2 Gedanken zu „Stereotypes“:

  1. Tatsächlich geht es mir bei einigen “Postkarten-Motiven” auch so, dass ich dafür die Kamera nicht mehr zücke.
    Ich denke, es kommt ein wenig auf den eigenen Anspruch und die eigene Entwicklung an. Gerade in jungen Jahren ist es wichtig, dass man bei allem einfach mal abdrückt – erst nach hinten hin verfeinert sich das immer mehr. Spannend wird es dann, wenn man anfängt zu überlegen “Wie kann ich mehr aus einem Sonnenuntergang rausholen?”, oder eben aus einem Lost Place.

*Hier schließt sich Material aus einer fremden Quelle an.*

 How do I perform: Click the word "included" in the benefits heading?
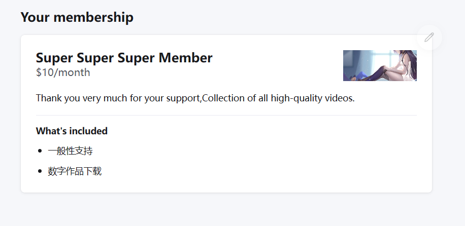(88, 131)
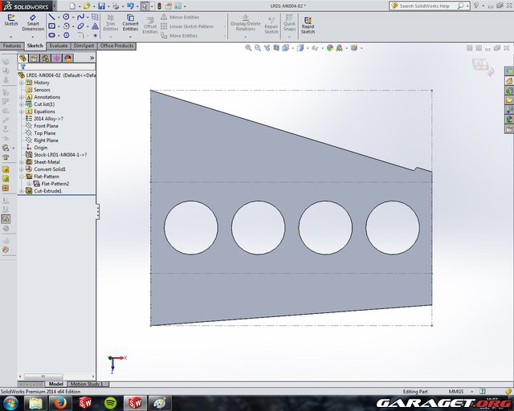Click the exit sketch icon in corner
The image size is (514, 411).
(x=479, y=67)
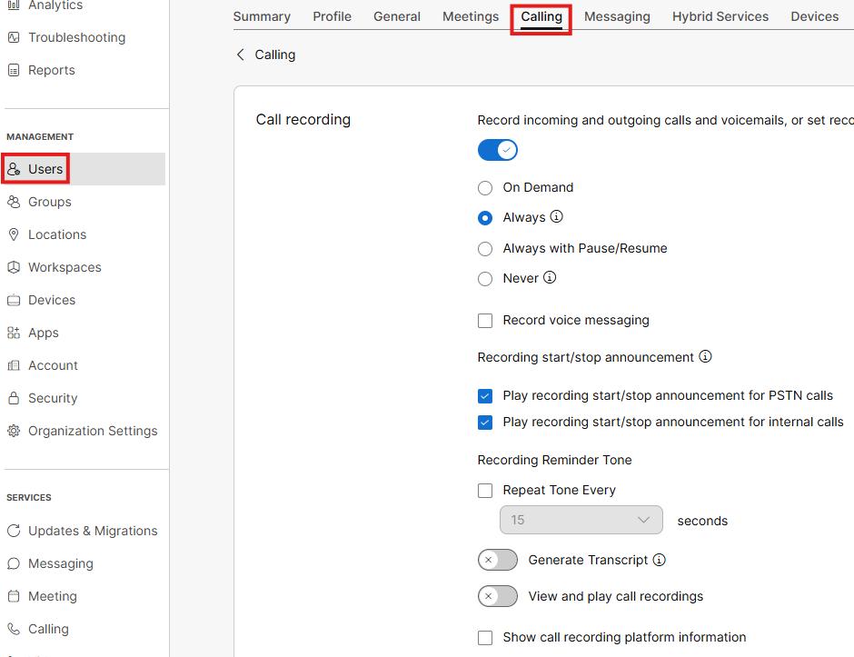
Task: Open the Hybrid Services tab
Action: click(x=720, y=16)
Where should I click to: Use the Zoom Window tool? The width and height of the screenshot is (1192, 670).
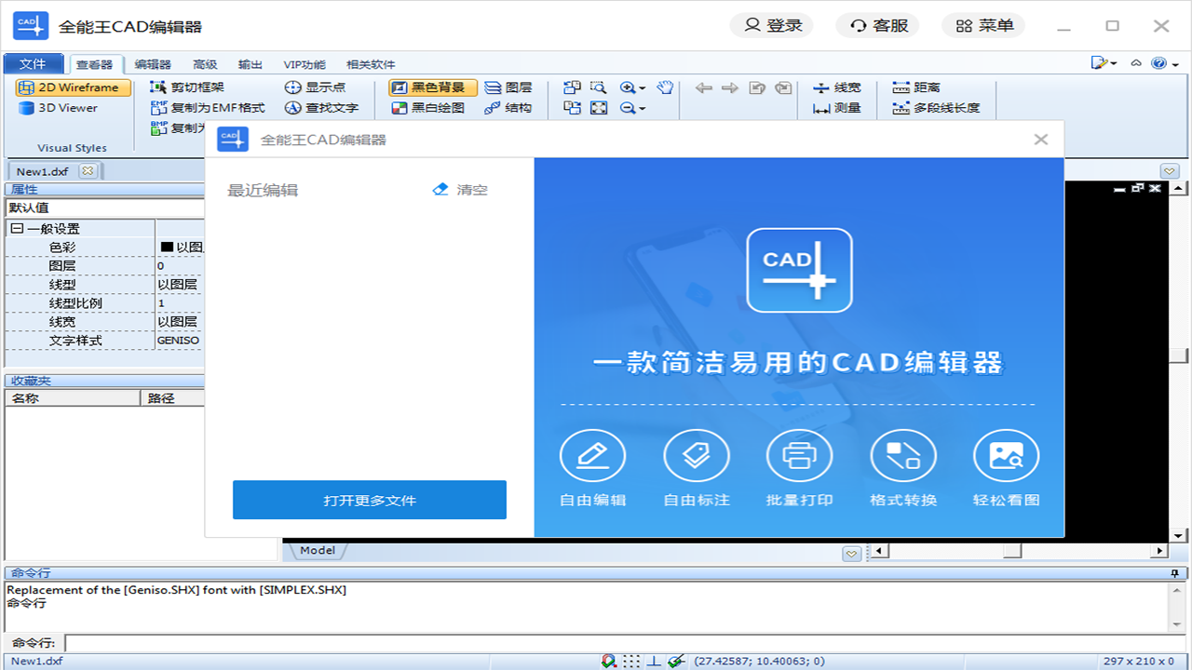click(600, 87)
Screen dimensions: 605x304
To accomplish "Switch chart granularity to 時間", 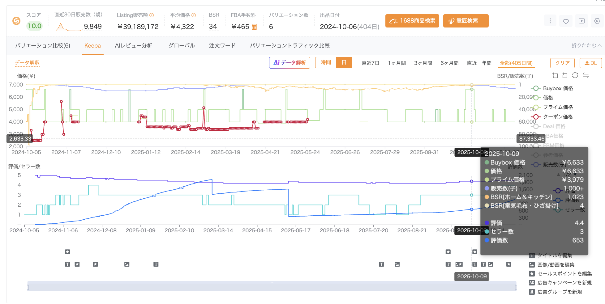I will click(326, 63).
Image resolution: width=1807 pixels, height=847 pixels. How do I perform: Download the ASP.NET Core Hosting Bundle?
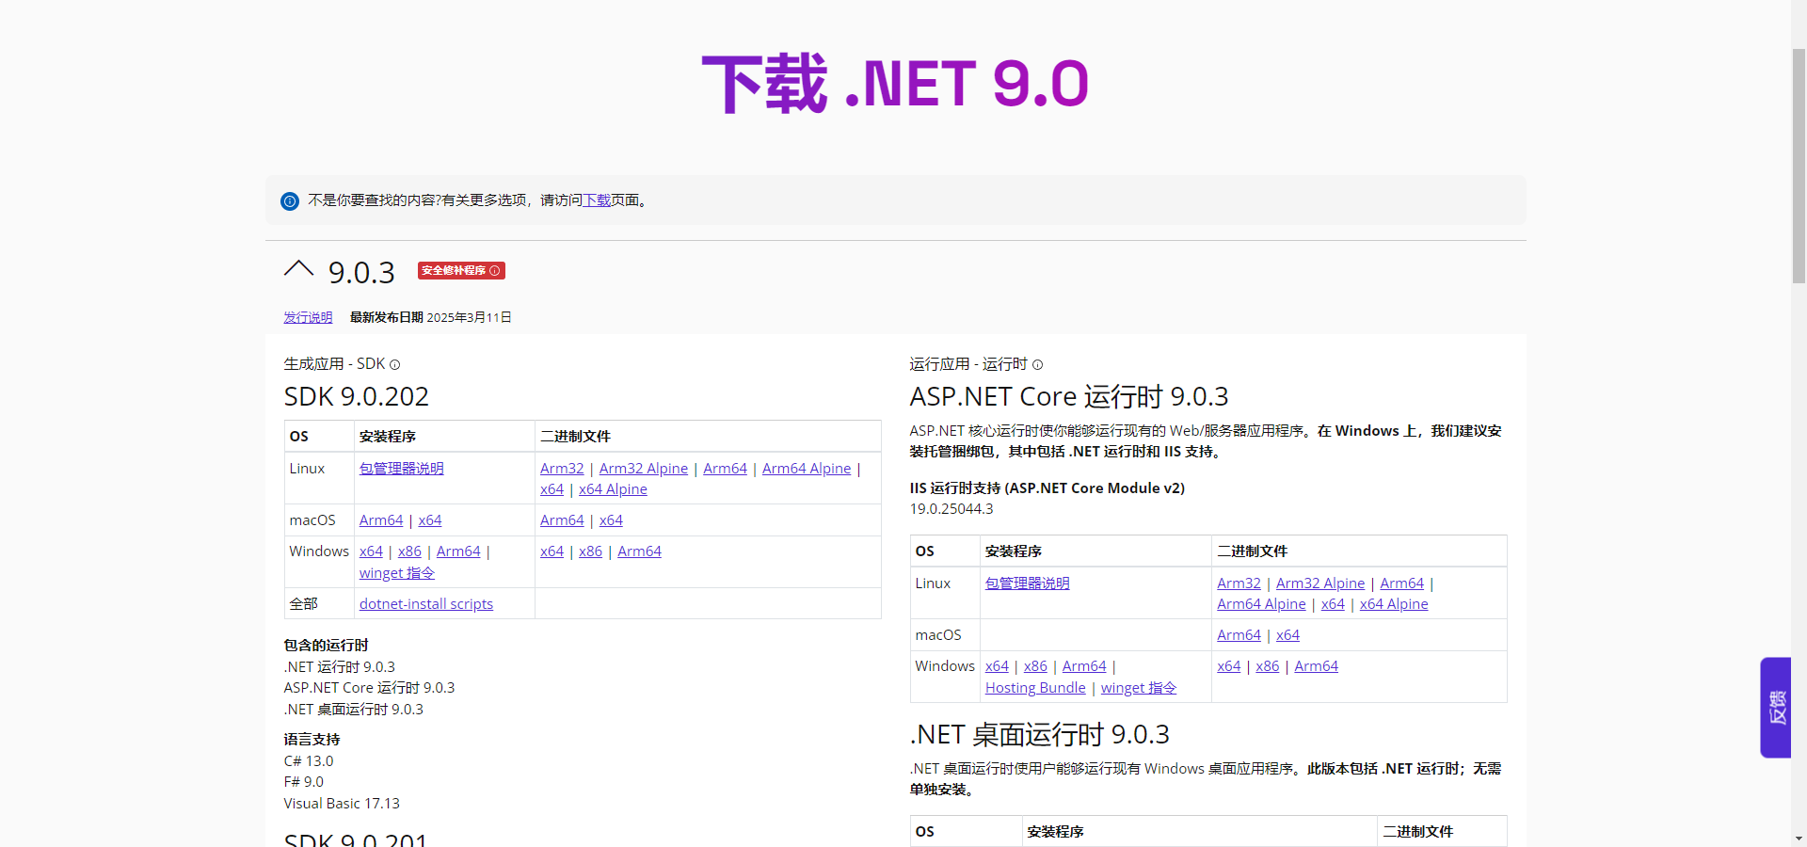(1035, 688)
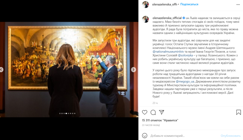Open the header profile avatar
Screen dimensions: 243x140
[x=146, y=4]
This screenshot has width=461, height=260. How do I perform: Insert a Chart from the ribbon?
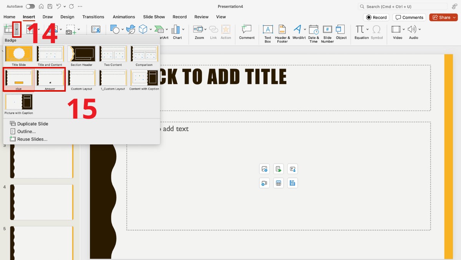(x=177, y=30)
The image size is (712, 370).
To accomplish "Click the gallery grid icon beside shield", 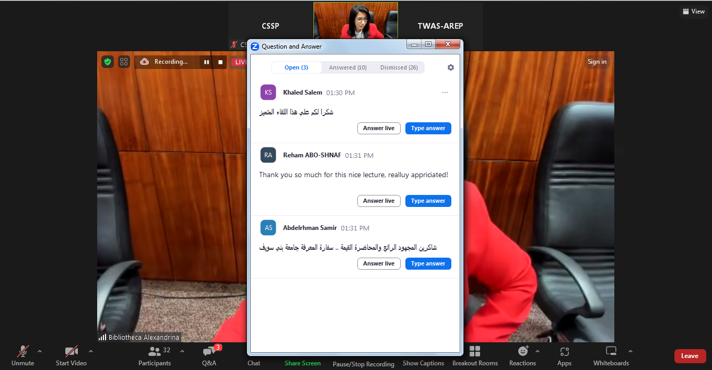I will 124,62.
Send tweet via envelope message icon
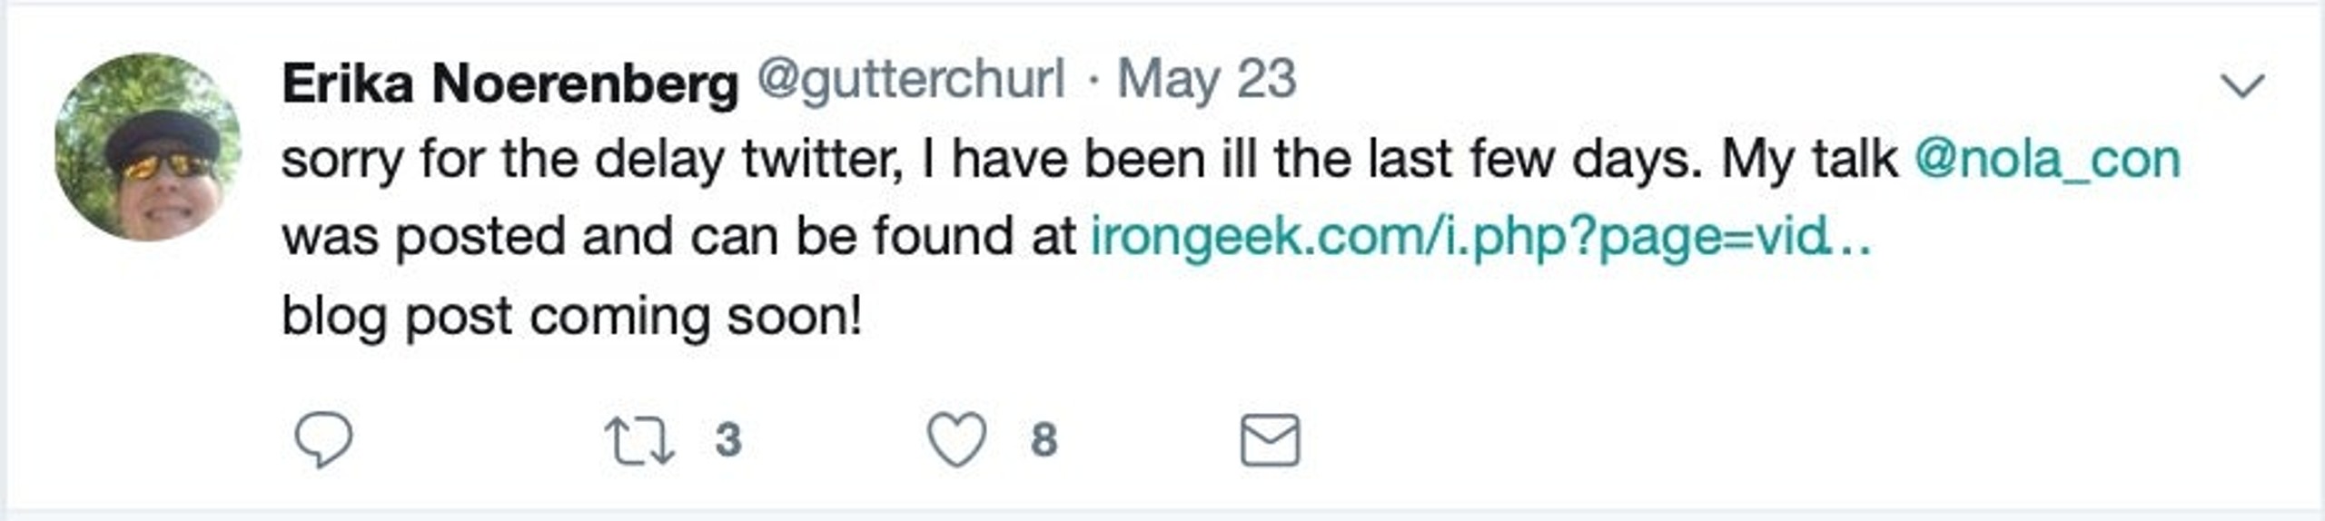This screenshot has width=2325, height=521. (1270, 440)
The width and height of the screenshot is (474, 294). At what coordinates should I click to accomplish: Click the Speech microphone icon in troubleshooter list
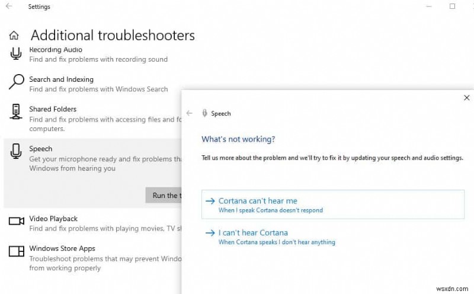click(16, 153)
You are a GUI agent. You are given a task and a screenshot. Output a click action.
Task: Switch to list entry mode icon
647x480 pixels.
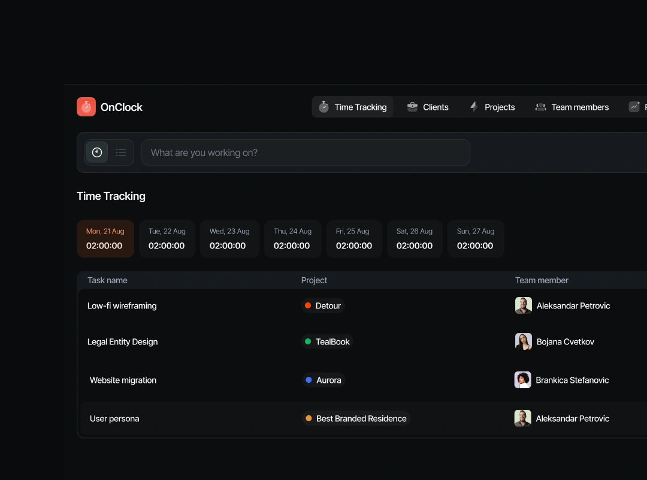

    Aber bei aller Liebe zur Fotografie sollte man auch den Mut haben, die Kamera einfach mal weg zu lassen (:

    • Danke für deinen Kommentar!

      Ich glaube, „einfach abdrücken” ist unbefriedigend. Es wäre schon hilfreich, sich hin und wieder Gedanken zu machen, warum ein Bild gelungen, ein anderes aber misslungen ist. Auf diese Weise lernt man und bekommt ein Gefühl dafür, wie man etwas so aufnimmt, dass es der eigenen Wahrnehmung entspricht, vielleicht sogar dem Genius loci oder gar einen Dialog zwischen Fotograf*in und Motiv darstellt. Spielerisch oder mit Offenheit zu fotografieren bedeutet ja nicht ohne Engagement an die Sache heranzugehen. Und das, glaube ich, meinst du ja auch, wenn du von der Überlegung sprichst „mehr rauszuholen”.

      Ohne Einfühlsamkeit wird man zur Knipserin bzw. zum Knipser. Davon aber gibt es heute wirklich schon genug.